Predict the risk score and assign risk groups
This is a prospective validation study, so the exact prediction model described in our previous study(14) was implemented. Specifically, pre-defined supervised principal component analysis was performed for the 12 genes. Using this predefined model, a risk score was assigned to each patient based on the patient’s gene expression level of the 12-gene signature.
Patients were separated into the high-risk (i.e. ACT benefit) or low-risk (i.e. ACT non-benefit) group based on the patient’s risk score. A pre-defined cutoff for risk score was needed to validate the prognostic and predictive performances of the developed assay. In this study, we determined the risk score cutoff based on the assay development cohort (n=30), and applied this pre-defined cutoff into the prognostic performance validation cohort (n=258) and the predictive performance validation cohort (n=207). The risk score was calculated by the expression level of the 12-gene signature in FFPE samples for each patient in the assay development cohort. The predicted risk scores of the 30 patients were plotted in Supplementary Figure S1(A), which indicates a bi-modal distribution of the predicted risk scores. In order to determine a data-driven threshold value of the high- and low-risk patient groups, a model-based clustering method (implemented by R package mclust) was used to fit the risk score distribution with a mixture model of two normal distributions, one corresponding to the high-risk group (red) and the other corresponding to the low-risk group (green). Based on the fitting of the mixture model, the probability of a specific patient being in the high-risk group could be calculated from the predicted risk score (derived from the expression of the 12-gene signature) of the patient. This functional relationship is shown in Supplementary Figure S1 (B).
Statistical analysis
Recurrence-free survival time (RFS) was calculated from the date of surgery until recurrence of lung cancer or death or the date of last follow-up contact. Survival curves were estimated using the Kaplan-Meier product-limit method (19). Differences in the survival outcomes between the predicted high- and low-risk groups were compared using a log-rank test. A multivariate Cox proportional-hazards model (20) was used to determine the association between the factors of interest (i.e. ACT, predicted risk-group and their interaction term) and the patient survival outcomes adjusted for other clinical variables, including age, gender, smoking status, histology and stage. Multivariate Cox proportional-hazards models were also used to determine the benefit of ACT adjusted for other clinical variables in the predicted high- and low-risk groups, respectively.

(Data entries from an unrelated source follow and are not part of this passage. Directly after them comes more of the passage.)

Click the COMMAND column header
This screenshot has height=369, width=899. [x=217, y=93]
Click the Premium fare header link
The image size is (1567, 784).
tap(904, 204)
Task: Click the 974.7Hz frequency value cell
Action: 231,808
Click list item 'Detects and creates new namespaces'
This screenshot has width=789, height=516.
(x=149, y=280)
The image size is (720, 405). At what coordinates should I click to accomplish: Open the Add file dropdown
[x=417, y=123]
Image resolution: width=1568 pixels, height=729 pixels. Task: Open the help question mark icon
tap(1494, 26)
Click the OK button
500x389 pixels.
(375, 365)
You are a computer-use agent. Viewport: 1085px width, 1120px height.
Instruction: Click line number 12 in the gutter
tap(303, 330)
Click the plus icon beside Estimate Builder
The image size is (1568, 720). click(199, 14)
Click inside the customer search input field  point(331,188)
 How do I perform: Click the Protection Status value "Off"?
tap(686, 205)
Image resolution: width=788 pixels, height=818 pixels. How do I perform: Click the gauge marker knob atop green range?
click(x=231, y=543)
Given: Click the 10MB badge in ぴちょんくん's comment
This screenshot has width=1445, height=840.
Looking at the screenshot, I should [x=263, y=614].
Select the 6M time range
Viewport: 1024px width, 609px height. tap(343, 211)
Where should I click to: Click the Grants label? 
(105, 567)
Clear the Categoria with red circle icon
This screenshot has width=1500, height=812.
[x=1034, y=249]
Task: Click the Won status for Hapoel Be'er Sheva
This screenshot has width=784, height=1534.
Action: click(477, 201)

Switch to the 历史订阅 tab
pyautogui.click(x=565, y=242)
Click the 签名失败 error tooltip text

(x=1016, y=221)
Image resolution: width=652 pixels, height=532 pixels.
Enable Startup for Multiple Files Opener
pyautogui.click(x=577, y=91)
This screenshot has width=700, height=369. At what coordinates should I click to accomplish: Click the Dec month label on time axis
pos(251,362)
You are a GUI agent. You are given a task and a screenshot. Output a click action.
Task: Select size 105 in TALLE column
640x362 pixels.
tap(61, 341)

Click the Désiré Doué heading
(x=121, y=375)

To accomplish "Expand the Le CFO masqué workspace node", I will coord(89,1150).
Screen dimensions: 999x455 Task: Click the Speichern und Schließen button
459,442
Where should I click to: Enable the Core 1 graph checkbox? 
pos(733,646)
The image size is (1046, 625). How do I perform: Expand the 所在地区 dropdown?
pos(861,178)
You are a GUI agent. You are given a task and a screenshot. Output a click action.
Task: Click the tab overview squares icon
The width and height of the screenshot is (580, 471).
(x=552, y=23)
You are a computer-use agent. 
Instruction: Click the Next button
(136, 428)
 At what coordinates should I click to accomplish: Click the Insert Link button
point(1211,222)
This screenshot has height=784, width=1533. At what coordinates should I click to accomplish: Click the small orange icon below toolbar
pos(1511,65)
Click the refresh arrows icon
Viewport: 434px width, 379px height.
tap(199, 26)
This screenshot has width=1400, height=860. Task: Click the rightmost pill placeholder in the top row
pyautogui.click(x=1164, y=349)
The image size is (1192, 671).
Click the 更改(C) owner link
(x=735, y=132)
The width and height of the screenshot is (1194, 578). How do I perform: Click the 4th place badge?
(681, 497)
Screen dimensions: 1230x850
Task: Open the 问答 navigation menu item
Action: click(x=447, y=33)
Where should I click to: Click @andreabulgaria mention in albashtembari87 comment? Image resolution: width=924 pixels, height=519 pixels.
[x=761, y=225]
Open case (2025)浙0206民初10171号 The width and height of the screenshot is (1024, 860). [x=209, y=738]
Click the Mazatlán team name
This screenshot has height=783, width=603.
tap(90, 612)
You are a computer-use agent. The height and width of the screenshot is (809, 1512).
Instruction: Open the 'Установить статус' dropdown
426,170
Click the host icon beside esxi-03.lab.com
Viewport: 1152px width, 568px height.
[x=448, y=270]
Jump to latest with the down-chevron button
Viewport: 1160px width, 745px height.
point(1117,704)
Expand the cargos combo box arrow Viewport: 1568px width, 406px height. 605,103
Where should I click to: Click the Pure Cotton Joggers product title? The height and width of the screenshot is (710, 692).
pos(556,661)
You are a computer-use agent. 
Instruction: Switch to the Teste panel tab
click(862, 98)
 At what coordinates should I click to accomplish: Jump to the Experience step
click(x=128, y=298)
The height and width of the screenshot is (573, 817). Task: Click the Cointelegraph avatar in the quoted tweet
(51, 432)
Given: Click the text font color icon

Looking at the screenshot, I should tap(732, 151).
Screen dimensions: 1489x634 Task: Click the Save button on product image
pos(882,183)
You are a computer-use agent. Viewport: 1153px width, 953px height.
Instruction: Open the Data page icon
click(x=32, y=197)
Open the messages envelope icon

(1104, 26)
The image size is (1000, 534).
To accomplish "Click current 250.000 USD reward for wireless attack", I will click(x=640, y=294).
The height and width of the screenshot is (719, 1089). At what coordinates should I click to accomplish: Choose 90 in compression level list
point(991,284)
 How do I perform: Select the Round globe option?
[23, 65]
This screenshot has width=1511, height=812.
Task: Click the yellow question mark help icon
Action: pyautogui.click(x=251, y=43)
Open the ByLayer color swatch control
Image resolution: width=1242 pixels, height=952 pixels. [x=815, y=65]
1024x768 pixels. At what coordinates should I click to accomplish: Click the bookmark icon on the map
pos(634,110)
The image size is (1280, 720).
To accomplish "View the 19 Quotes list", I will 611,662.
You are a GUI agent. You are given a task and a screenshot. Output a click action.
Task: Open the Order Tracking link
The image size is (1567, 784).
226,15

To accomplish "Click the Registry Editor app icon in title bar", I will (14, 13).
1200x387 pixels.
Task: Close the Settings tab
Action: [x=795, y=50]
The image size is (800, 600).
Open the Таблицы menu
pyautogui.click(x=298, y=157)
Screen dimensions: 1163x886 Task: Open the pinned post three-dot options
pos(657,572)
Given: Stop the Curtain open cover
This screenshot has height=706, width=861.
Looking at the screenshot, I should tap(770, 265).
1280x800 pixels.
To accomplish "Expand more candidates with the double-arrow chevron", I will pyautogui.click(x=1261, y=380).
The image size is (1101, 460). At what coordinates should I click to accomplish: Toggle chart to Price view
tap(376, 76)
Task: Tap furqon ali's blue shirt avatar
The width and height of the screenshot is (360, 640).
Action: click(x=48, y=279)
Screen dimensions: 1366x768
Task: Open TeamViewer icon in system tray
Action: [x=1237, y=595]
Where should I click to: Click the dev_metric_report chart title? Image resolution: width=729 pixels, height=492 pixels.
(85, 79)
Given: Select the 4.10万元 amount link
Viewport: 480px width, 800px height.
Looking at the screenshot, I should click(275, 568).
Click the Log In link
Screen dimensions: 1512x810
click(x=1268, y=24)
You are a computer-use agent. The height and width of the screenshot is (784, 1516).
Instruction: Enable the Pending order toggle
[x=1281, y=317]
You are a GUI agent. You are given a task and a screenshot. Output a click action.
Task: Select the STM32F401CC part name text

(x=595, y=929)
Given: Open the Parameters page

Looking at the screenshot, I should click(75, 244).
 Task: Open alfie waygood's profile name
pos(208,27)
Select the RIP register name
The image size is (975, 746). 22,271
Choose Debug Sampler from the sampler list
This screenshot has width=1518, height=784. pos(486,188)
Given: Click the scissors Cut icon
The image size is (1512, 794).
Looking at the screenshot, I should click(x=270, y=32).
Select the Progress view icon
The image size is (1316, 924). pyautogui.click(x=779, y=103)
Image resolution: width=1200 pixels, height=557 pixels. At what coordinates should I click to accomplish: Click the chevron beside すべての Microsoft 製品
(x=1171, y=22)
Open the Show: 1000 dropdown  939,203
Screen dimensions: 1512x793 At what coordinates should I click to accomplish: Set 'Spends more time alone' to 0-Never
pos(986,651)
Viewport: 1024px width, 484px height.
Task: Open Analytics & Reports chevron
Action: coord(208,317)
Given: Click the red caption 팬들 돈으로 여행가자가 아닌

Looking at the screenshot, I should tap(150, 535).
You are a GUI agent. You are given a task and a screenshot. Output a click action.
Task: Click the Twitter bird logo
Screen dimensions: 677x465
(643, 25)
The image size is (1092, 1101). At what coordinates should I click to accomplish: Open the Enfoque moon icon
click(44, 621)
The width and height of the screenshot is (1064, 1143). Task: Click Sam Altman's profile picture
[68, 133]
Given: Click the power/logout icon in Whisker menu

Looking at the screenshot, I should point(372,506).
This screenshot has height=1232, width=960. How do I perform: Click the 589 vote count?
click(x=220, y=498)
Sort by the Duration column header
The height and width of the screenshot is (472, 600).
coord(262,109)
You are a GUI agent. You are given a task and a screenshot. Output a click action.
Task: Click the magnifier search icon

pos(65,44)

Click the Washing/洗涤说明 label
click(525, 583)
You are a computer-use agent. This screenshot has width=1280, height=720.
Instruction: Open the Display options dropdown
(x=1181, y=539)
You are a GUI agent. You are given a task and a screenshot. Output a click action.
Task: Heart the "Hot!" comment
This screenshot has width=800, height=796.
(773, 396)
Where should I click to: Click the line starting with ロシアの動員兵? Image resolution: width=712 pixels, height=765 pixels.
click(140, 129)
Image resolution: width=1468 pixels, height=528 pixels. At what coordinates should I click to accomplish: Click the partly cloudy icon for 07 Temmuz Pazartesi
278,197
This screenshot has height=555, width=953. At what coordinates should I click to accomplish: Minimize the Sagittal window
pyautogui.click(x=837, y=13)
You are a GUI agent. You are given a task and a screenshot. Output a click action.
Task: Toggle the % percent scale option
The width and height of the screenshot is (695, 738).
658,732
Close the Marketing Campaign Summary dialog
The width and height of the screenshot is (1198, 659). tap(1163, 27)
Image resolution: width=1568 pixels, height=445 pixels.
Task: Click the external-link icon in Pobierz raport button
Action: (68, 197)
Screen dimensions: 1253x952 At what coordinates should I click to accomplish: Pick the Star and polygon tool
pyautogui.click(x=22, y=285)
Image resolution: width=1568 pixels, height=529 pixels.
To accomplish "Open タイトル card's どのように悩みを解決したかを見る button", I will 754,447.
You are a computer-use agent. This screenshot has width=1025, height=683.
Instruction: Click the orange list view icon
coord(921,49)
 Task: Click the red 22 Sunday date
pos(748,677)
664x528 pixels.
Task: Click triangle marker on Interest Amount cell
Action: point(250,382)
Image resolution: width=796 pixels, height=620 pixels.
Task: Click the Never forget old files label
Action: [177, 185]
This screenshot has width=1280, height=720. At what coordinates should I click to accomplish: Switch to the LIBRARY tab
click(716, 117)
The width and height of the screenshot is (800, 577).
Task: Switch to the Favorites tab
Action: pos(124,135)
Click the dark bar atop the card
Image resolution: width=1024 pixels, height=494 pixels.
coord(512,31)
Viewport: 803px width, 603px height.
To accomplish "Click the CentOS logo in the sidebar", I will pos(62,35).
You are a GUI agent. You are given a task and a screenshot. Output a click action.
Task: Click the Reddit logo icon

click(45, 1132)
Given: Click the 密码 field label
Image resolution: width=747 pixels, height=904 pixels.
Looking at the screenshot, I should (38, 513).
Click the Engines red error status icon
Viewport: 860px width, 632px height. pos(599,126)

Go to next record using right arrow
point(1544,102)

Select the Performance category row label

The time-dependent receiver-operation-characteristic (ROC) curves(21) at 24 months were calculated using R package survivalROC. The area under the curve (AUC) of each time-dependent ROC curve was calculated as a measure of prediction accuracy for patient prognosis. The ROC curve for the predictive analysis was calculated using R package tsm(22).
The concordance index (CI), defined by (23), was calculated using the R package survcomp.
RESULTS
mRNA expression measured from FFPE samples
The expression levels of the 12-gene set were measured from both FFPE and frozen tissue samples by nCounter gene expression assay in the development cohort (n=30) in order to compare the consistency of the measurements from the two types of tissue samples. The dynamic range included the average, maximum, and minimum count of each gene, and the Pearson correlation coefficients between the measurements in FFPE and fresh frozen tissue samples are summarized in Supplementary Table S5. The Pearson correlation coefficients for different genes ranged from 0.5 to 0.8, indicating that the measurements from FFPE samples were reliable and consistent with those from fresh frozen samples.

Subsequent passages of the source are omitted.